Listen, I’m already wearing shoes that make my feet bleed. The underwire on my bra is probably jabbing my ribs. You don’t want me any more irritated. It’s taking all my willpower not to cut someone. Introduce up-the-butt pants to this precarious scenario, and I can’t be held responsible. I also probably won’t be able to operate a motor vehicle.

Do you hear me, Universe? Take me to your comfortable yet stylish underwear! You drive.

Growing Pains

A few friends and I have been reading a book on wellness that suggests eight ways to improve your life. It says you should choose a few and run with them, so I decided on:

Me thinking about light flowing into my head, and then thinking how nice it would be to nap.

Me thinking about how well things are going, then wondering when disaster will strike.

Conscious eating:
Me conquering food allergies by doing a restricted diet for 21 days, then remembering that I have hives because I really like to eat the stuff I’m not supposed to have.

Doing Fun Activities:
Me doing things that make me happy.

For the record, doing fun things is better than denying yourself caffeine. Should you choose to follow this path, I’d recommend starting with the fun stuff and worrying about your gluten intake later.

I’ve decided to do one fun thing a day, and it turns out that fun stuff is awesome. Yesterday I went down to City Hall to celebrate gay and lesbian couples getting married. There was a huge crowd, and lots of happy tears, and much merriment. Added bonus: no one yelled ugly things at the newlyweds.

So you see, we’re all evolving as a team.


The People in Your Neighborhood

Right before I got pregnant, we decided we wanted to own a home.

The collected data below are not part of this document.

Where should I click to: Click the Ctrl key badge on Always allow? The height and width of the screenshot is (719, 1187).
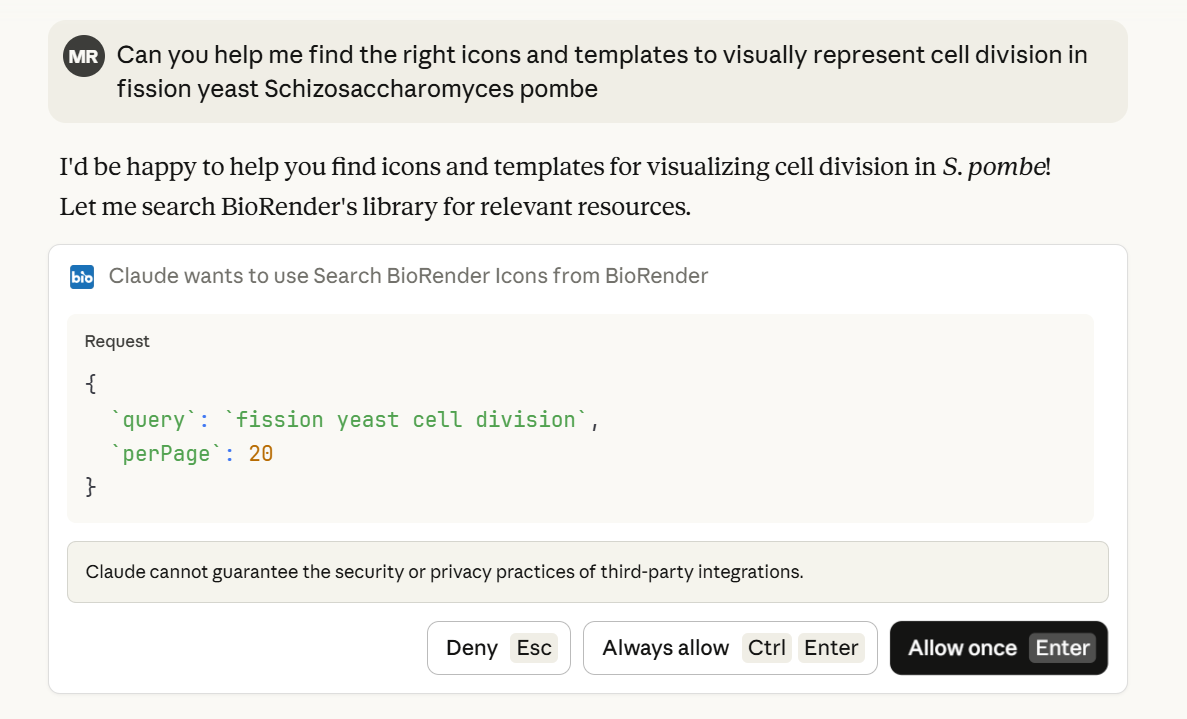coord(766,648)
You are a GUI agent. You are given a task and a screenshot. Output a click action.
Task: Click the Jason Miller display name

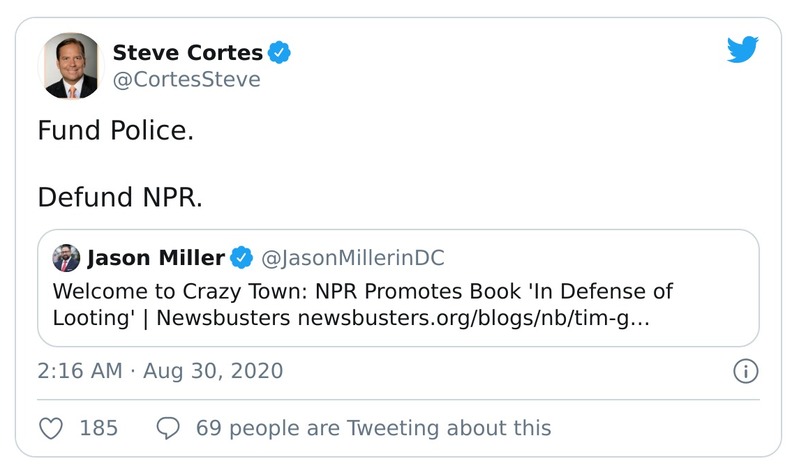point(156,258)
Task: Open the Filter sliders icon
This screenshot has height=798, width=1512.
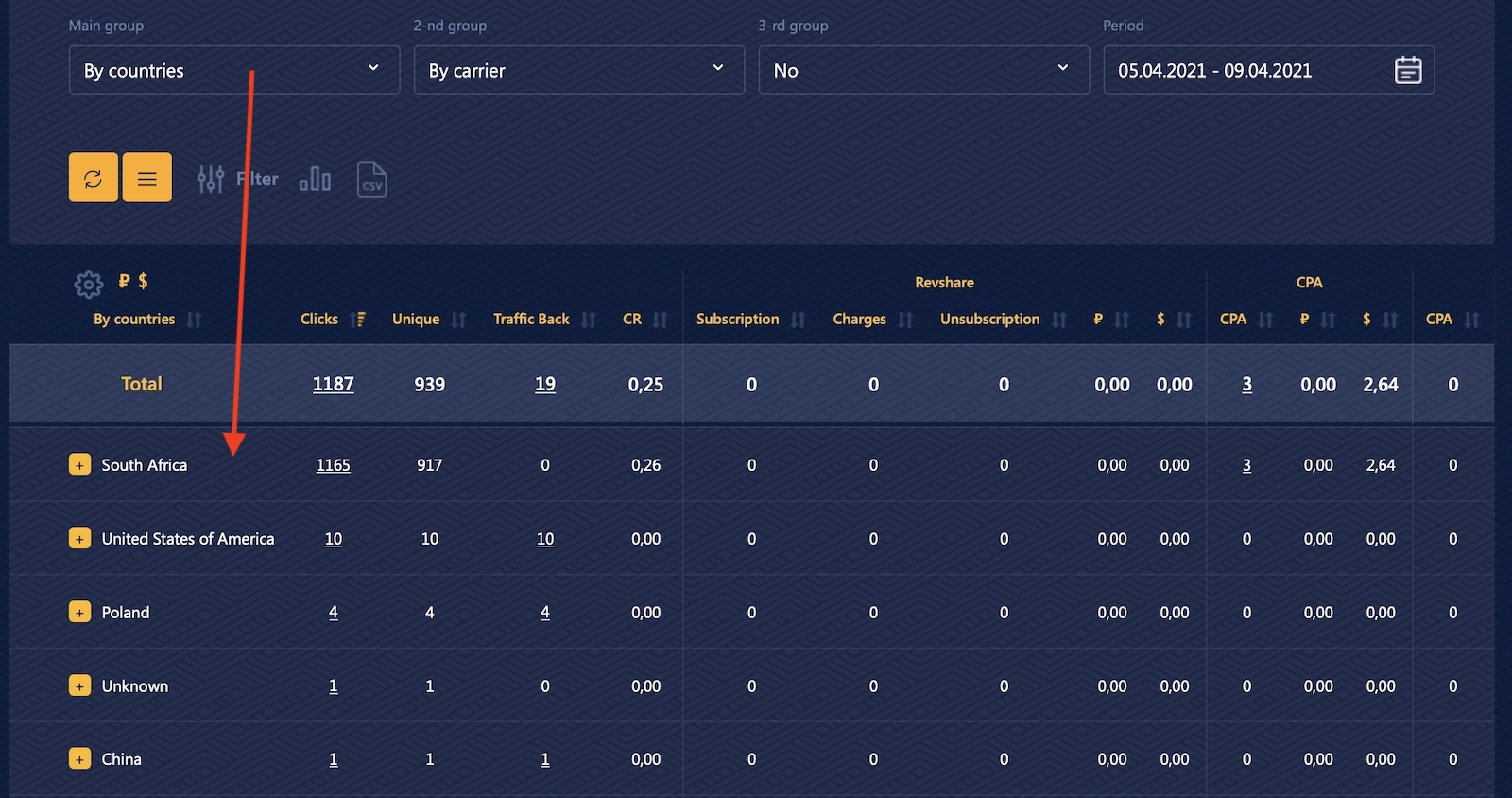Action: [211, 179]
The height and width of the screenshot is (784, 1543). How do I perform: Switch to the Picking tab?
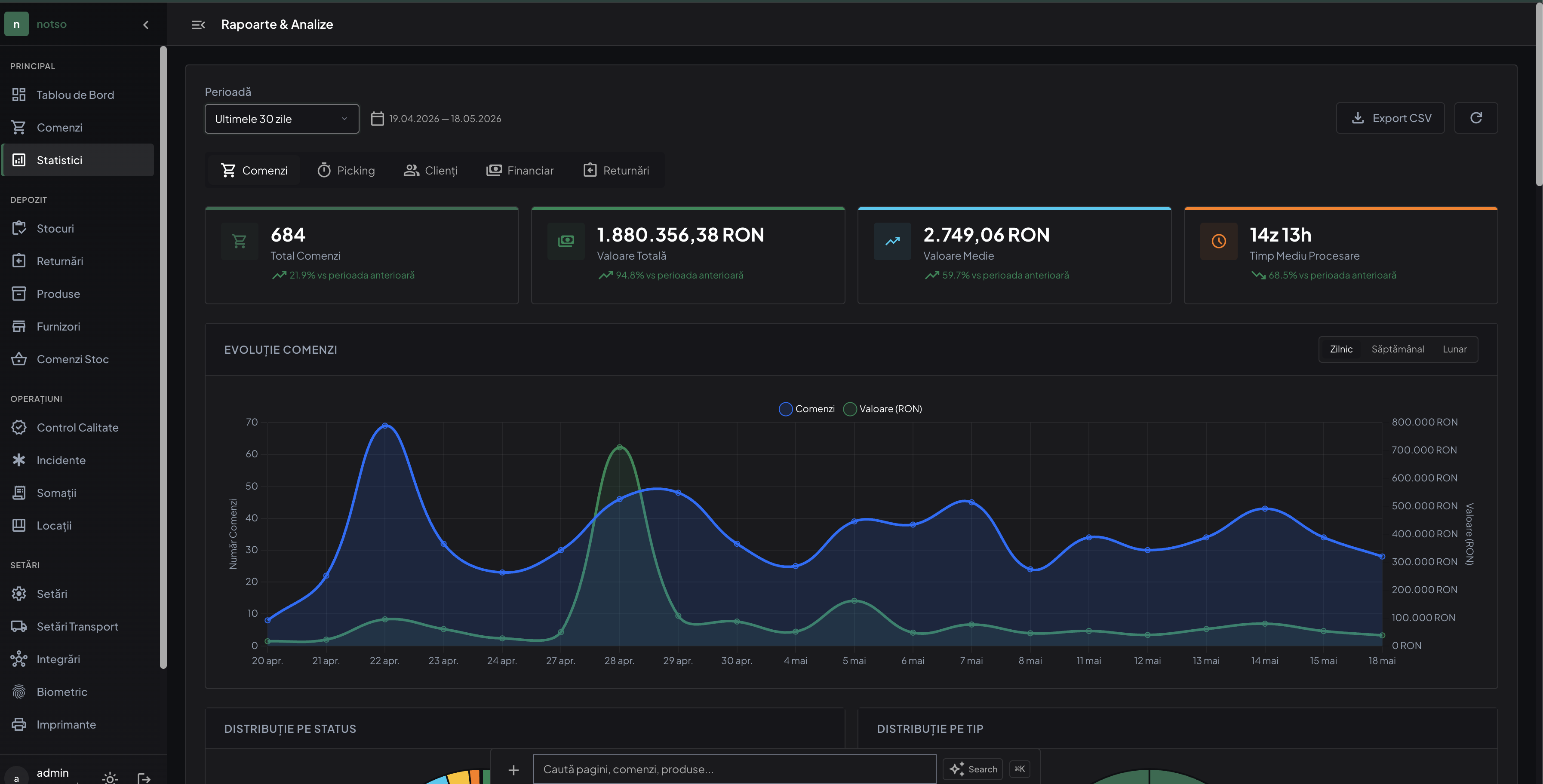click(x=346, y=171)
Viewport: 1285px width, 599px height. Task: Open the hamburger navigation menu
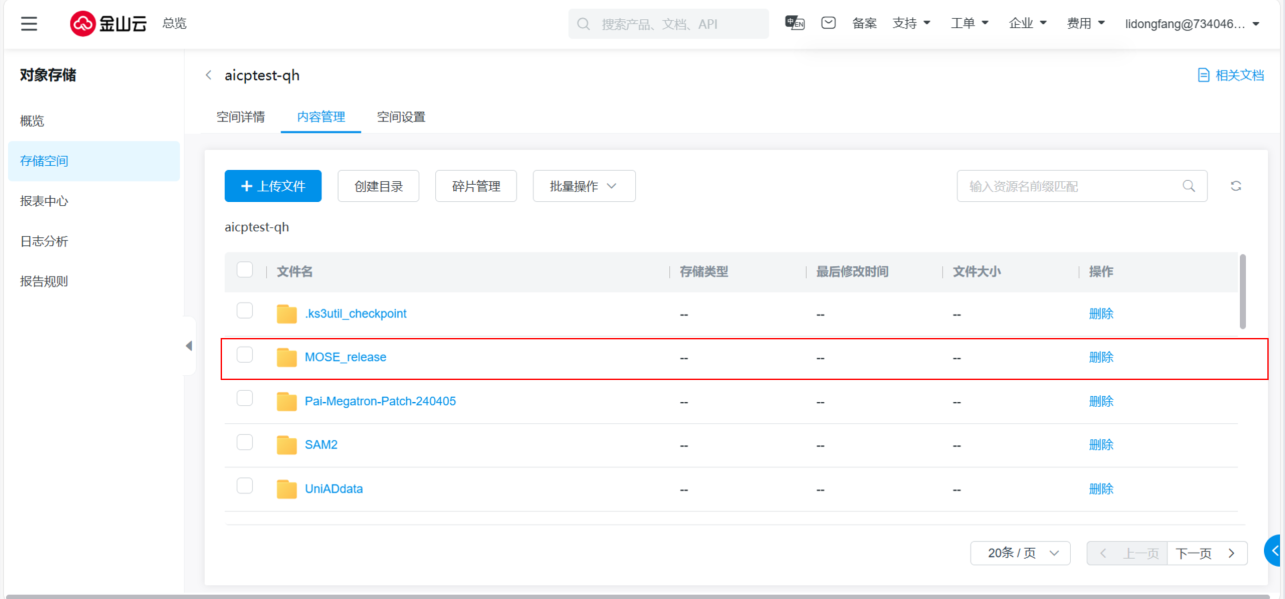29,24
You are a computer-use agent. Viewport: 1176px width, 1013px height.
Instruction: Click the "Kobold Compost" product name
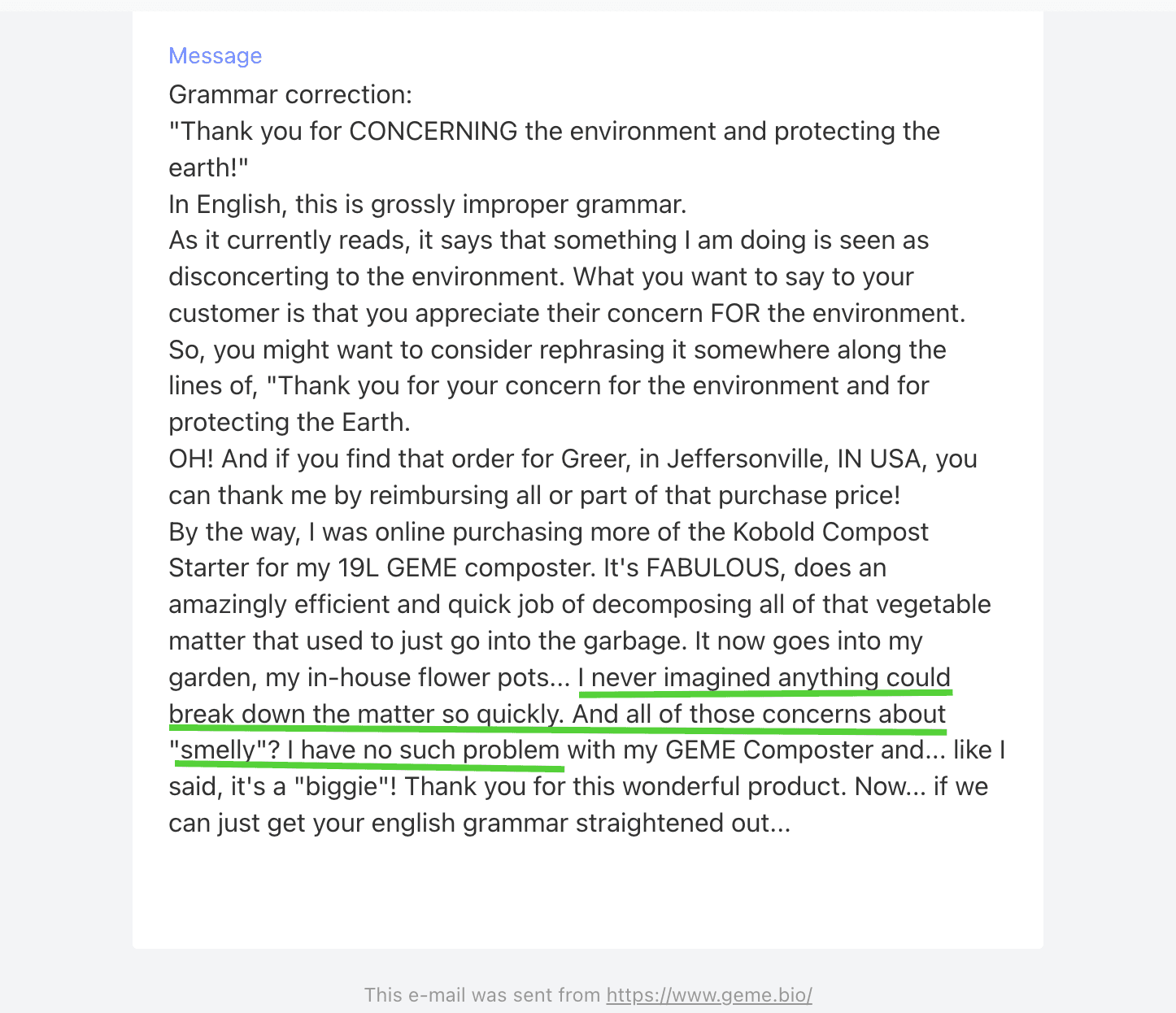pyautogui.click(x=830, y=533)
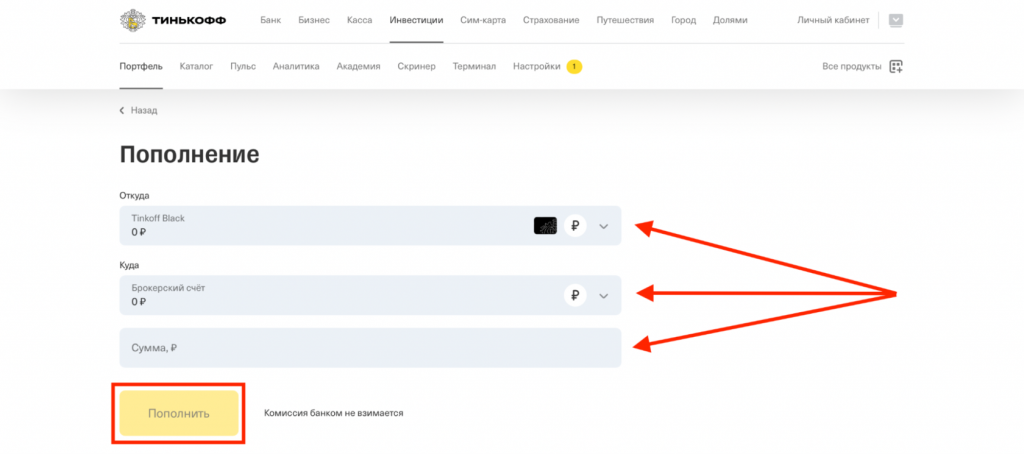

We tentatively put bids on a couple of San Francisco fixer uppers. The first one was a unit in an empty six-unit building, and we offered asking price.

We waited anxiously while the owner ignored us for a week, and then he countered $30,000 above asking. We asked our agent, “Were there other offers?” He said no. We asked our agent, “Where does this guy live?” And then we drove over and punched him in the teeth.

Next, we fell hard for the top floor of a Victorian with hardwood floors, vaulted ceilings, window seats, and wish-granting fairies who lived in the dumbwaiter. It was a tenancy in common, which means you share a mortgage with total strangers. I kid you not. In many cases, you may not even meet the people with whom you will share the house and a mortgage before you put in a bid.

If your bid is approved, you take out life insurance on each other in case something happens to one of you. Later, they hire someone to kill you so they can afford to own the whole building. Anyway, we wrote a heartfelt letter about raising our children there, bid a ludicrous amount over asking, and came in seventh out of thirteen bidders. I still feel bewildered.

It was around this time that we happened across a perfect little cabin in the wine country, and decided we could afford the modest mortgage and still pay rent on our apartment in the city. We bought a vacaaaation home. I say this with a long cigarette holder perched between my fingers as I bathe in organic cream.

The nearby town used to be a resort destination in the 1920s and ’30s, and in some ways, it still has that feel — like a big summer camp for grown ups, except most people living there are locals now. And the locals, they make life a lot more fun.

Once, on a morning walk with Hank, we noticed one of our neighbors had stuck a decaying boar’s head on a post in the driveway, Lord of the Flies style. Presumably to warn the other boars? Perhaps so they can dance around it at night chanting? I’ve been meaning to ask. Maybe I’ll take some muffins over.

Recently, we saw these excellent flyers posted everywhere:

In case you can’t make that out, it goes a little something like this:

For information
Leading to the
Beatdown of
whoever tryed to
steal my G.M.C. Truck
in between 11:00 PM 5-9
And 7:30 AM 5-10-08
Call (number painstakingly obscured in Photoshop)
I will find you!

Of course, this happened last month, not seven days from now, but shut up. You knew what he meant.

I’ve decided Information Leading to a Beatdown is the highest classification of information. The essence of news you can use: News you can use to assault someone.

In short, we finally found a place to call home. And if you touch our car, you know what to expect.